Abanca advises that it is already negotiating with EuroBic the conditions and the final price for the purchase of the Portuguese bank. The process will be concluded later this month.
The Abanca admits that the coronavirus pandemic will affect the price to pay for EuroBic. Juan Carlos Escotet, chairman of the Spanish bank, said he is already negotiating with Teixeira dos Santos the conditions and final price for the purchase of the Portuguese bank, a process that will be concluded later this month of May.
“The potential effects of Covid-19 will have to be included in the negotiation because there will clearly be adverse effects,” Escotet said during Abanca’s presentation of its Q1 2020 results. The Spanish bank saw profits fall by 13 percent to 127 million euros due to the 78 million increase in provisions it made because of the coronavirus crisis.
“The effect of Covid-19 has to be incorporated and can effectively have some impact on price. It will be part of the negotiation,” the owner of Abanca told reporters this Tuesday.
Escotet stressed that it was “premature to conclude that the price of EuroBic will be lower than the initial approach we had agreed on”. Abanca will have made an offer of around 240 million euros for the bank from which Isabel dos Santos (and other Angolan shareholders) is leaving as a result of the Luanda Leaks controversy.
The final price will result from the “negotiation phase of the contract and financial conditions,” which is already underway, according to the Spanish-Venezuelan manager. Escotet said he expected negotiations “convenient for both the buyer and the seller. But the value of the deal will also depend on the due diligence results. Since February, when an agreement was reached, the Spanish bank has been doing an in-depth analysis of EuroBic’s accounts to learn about the bank’s financial situation and understand the impact of Luanda Leaks. However, the virus outbreak has also become part of this analysis.
The chairman of Abanca explained that the due diligence will also incorporate the Covid effect, namely “the effect it may have on the portfolio and the possible expected loss.

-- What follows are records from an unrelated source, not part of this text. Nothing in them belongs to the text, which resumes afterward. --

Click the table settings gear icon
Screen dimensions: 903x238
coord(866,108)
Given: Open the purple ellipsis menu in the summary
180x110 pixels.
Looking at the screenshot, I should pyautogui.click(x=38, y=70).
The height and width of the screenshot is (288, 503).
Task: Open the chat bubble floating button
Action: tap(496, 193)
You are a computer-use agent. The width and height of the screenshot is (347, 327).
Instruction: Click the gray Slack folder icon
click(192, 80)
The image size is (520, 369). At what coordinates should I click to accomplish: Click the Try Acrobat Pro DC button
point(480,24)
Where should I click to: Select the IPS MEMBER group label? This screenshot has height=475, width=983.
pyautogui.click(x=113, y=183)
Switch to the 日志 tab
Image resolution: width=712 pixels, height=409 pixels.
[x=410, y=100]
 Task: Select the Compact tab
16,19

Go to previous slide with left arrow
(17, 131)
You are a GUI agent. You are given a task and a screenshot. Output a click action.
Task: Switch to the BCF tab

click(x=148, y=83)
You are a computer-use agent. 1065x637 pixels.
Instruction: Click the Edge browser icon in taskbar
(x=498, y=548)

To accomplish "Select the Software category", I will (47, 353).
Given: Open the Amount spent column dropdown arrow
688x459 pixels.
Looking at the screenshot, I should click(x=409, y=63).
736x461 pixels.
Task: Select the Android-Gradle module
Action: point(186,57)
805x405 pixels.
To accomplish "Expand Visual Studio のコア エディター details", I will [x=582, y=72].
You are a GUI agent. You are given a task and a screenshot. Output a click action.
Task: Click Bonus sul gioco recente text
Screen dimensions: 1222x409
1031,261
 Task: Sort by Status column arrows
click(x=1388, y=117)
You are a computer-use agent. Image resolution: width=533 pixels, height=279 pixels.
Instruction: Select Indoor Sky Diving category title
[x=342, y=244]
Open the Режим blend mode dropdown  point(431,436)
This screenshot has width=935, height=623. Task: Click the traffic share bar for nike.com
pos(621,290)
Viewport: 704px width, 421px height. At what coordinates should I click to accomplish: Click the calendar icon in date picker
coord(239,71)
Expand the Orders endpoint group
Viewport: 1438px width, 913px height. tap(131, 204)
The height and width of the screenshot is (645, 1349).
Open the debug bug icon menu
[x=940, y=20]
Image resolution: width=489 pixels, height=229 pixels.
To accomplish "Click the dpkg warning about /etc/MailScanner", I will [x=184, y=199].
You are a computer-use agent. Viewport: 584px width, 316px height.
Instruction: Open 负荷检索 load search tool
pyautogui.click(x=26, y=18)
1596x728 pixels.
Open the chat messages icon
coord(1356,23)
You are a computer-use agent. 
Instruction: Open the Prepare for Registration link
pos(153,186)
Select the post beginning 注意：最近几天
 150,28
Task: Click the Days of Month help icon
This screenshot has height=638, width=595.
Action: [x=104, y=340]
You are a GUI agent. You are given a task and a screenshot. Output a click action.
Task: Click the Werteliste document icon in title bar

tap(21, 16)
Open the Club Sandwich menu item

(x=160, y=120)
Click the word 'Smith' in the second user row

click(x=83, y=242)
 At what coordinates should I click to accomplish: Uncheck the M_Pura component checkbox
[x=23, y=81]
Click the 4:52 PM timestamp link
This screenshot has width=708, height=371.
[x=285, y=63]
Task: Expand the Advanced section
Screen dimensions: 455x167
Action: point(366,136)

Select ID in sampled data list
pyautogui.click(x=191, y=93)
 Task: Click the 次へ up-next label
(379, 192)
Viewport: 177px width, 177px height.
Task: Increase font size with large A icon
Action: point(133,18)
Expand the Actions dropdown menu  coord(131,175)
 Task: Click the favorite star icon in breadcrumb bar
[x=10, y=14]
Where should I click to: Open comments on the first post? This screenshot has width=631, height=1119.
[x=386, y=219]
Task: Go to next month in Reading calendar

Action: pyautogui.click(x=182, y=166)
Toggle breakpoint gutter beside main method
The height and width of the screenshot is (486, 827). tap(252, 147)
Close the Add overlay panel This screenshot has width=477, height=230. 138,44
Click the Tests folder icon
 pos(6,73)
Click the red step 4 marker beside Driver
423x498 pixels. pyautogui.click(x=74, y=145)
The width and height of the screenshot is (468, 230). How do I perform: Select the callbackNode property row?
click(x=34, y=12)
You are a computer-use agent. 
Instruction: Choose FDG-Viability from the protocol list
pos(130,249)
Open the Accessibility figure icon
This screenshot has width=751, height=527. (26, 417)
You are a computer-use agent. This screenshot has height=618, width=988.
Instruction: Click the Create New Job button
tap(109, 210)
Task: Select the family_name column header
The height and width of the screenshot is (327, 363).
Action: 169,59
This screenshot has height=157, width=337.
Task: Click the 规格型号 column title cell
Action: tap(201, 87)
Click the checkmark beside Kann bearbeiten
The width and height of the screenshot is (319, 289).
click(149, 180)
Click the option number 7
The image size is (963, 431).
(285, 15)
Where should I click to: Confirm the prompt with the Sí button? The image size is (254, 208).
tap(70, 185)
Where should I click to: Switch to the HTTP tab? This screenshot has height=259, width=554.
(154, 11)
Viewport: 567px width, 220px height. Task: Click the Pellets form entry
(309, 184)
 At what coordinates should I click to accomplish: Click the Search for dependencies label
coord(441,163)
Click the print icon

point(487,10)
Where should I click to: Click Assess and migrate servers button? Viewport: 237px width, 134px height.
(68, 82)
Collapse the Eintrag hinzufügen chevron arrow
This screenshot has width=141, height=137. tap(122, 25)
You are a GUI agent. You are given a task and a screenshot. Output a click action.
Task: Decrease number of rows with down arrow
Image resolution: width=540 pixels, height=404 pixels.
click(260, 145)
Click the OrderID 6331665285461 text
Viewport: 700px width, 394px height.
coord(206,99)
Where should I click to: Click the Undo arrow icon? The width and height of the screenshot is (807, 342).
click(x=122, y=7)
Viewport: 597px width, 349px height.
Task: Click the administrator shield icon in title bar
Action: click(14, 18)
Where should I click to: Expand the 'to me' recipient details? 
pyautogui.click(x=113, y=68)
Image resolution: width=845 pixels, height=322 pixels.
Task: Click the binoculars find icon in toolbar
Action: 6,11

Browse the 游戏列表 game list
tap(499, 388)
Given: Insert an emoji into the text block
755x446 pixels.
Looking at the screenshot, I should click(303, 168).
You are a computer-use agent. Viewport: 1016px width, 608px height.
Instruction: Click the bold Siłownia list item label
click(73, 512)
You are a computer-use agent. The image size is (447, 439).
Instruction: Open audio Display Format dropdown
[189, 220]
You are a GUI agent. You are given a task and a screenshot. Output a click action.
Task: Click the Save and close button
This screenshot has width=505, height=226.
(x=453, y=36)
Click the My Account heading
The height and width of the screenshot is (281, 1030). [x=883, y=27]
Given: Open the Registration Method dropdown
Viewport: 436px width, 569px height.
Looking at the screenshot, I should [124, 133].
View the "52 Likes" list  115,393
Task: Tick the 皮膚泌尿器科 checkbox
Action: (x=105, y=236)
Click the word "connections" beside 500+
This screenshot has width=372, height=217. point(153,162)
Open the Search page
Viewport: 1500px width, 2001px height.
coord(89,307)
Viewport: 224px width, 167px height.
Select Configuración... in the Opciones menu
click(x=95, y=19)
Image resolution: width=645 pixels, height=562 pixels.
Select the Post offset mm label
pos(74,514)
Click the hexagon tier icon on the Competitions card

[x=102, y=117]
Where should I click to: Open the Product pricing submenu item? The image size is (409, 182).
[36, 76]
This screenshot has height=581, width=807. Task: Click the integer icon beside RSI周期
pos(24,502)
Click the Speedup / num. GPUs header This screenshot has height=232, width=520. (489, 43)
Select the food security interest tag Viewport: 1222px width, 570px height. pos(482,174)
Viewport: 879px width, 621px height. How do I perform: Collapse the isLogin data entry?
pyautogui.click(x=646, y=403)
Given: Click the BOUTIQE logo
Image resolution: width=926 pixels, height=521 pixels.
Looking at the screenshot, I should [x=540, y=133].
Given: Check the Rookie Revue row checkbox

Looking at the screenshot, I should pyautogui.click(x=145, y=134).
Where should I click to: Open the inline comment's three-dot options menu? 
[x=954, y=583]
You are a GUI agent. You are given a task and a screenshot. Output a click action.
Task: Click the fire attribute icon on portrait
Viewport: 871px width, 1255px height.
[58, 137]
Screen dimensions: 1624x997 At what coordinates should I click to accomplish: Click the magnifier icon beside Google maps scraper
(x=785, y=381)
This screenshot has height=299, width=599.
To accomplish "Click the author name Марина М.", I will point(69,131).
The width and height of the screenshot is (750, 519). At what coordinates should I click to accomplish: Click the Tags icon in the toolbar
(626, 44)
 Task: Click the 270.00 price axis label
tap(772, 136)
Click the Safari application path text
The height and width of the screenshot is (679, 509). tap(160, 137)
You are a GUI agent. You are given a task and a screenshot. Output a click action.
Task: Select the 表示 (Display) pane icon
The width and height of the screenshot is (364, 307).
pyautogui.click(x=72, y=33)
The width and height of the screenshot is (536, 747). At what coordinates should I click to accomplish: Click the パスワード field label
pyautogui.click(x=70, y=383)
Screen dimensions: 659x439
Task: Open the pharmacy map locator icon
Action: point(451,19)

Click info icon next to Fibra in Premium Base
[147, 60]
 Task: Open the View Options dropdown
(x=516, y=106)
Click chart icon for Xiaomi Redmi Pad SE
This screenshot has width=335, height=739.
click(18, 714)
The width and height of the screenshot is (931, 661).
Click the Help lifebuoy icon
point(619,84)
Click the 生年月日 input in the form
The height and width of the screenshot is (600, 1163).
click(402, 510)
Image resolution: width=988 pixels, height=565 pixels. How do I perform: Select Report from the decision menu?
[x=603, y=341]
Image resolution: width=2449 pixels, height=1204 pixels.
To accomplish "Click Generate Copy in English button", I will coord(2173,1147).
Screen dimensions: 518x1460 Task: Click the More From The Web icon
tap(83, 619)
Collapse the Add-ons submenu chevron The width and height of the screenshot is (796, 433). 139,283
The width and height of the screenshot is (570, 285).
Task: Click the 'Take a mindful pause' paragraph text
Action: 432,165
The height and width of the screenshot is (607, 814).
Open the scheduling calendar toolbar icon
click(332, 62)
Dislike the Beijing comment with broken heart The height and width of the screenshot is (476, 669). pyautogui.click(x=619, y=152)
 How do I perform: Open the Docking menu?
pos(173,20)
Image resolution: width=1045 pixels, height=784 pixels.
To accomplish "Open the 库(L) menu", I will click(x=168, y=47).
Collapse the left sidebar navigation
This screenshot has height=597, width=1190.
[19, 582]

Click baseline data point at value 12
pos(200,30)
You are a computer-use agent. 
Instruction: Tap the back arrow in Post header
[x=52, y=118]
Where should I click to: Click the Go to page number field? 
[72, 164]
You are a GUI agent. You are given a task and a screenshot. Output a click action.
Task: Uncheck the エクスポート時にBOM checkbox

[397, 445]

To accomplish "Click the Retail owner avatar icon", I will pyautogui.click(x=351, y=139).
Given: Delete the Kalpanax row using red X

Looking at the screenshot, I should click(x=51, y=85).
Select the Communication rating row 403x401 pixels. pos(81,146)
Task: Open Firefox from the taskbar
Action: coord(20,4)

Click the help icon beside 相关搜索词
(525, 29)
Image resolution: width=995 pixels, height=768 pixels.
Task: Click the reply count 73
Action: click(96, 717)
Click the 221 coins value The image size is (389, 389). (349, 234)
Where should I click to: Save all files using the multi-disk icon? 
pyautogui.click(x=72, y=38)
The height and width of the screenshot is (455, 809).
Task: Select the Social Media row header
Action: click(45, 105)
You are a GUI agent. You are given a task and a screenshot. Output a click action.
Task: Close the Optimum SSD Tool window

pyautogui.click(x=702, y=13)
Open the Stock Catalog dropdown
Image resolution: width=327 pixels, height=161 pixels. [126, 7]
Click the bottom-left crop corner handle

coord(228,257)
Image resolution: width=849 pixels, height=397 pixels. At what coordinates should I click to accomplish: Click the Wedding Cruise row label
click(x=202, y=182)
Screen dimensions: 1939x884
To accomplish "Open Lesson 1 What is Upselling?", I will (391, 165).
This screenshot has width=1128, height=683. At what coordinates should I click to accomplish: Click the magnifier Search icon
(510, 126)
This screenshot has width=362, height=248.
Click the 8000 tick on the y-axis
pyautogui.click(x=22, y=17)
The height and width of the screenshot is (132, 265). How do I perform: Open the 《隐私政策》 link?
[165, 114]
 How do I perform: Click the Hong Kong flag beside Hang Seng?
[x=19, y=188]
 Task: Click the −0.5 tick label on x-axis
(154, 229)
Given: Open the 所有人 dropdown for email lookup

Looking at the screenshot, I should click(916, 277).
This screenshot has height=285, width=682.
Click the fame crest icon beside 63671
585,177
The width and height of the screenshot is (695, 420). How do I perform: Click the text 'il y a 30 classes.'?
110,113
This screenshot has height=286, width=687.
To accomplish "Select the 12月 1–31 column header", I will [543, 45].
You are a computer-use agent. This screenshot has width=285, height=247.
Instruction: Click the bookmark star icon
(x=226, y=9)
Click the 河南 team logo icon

The impact of the pandemic “may be of some importance,” Escotet added.
Nevertheless, Juan Carlos Escotet expects that the impact of Covid-19 will not be as serious in Portugal as it will be in Spain. The bank manager stressed the good management of the pandemic in our country.
“Our estimate is that the adverse effects in Portugal are considerably less than we are predicting in Spain given the impact of the pandemic,” he said. “The recovery time [of the economy] will be slower in Spain. In Portugal, taking into account that the number of contagions has been clearly lower, we expect economic recovery to be faster,” he stressed.
At last, Escotet reminded that he intends to make Abanca an “Iberian vocation” institution and that the interest in EuroBic reinforces this strategic intention.